Live Migration in LXD
Migration has two pieces, a "source", that is, the host that already has the
instance, and a "sink", the host that's getting the instance. Currently,
pull mode, the source sets up an operation, and the sink connects
to the source and pulls the instance.
There are three websockets (channels) used in migration:
- the control stream
- the criu images stream
- the filesystem stream
When a migration is initiated, information about the instance, its configuration, etc. are sent over the control channel (a full description of this process is below), the criu images and instance filesystem are synced over their respective channels, and the result of the restore operation is sent from the sink to the source over the control channel.
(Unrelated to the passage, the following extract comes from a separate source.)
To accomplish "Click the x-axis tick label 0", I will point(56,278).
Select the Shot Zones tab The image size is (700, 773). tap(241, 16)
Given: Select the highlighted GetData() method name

In particular, the protocol that is spoken over the criu channel and filesystem channel can vary, depending on what is negotiated over the control socket. For example, both the source and the sink's LXD directory is on btrfs, the filesystem socket can speak btrfs-send/receive. Additionally, although we do a "stop the world" type migration right now, support for criu's p.haul protocol will happen over the criu socket at some later time.
Once all three websockets are connected between the two endpoints, the
source sends a MigrationHeader (protobuf description found in
/lxd/migration/migrate.proto). This header contains the instance
configuration which will be added to the new instance.
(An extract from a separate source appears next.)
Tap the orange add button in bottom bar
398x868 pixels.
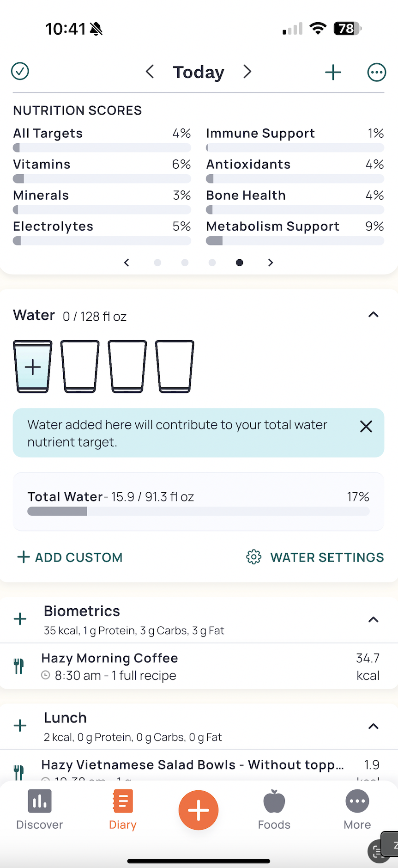click(x=199, y=810)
There are also two fields indicating the filesystem and criu protocol to speak.
For example, if a server is hosted on a btrfs filesystem, it can indicate that it
wants to do a
btrfs send instead of a simple rsync (similarly, it could
indicate that it wants to speak the p.haul protocol, instead of just rsyncing
the images over slowly).
The sink then examines this message and responds with whatever it supports. Continuing our example, if the sink is not on a btrfs filesystem, it responds with the lowest common denominator (rsync, in this case), and the source is to send the root filesystem using rsync. Similarly with the criu connection; if the sink doesn't have support for the p.haul protocol (or whatever), we fall back to rsync.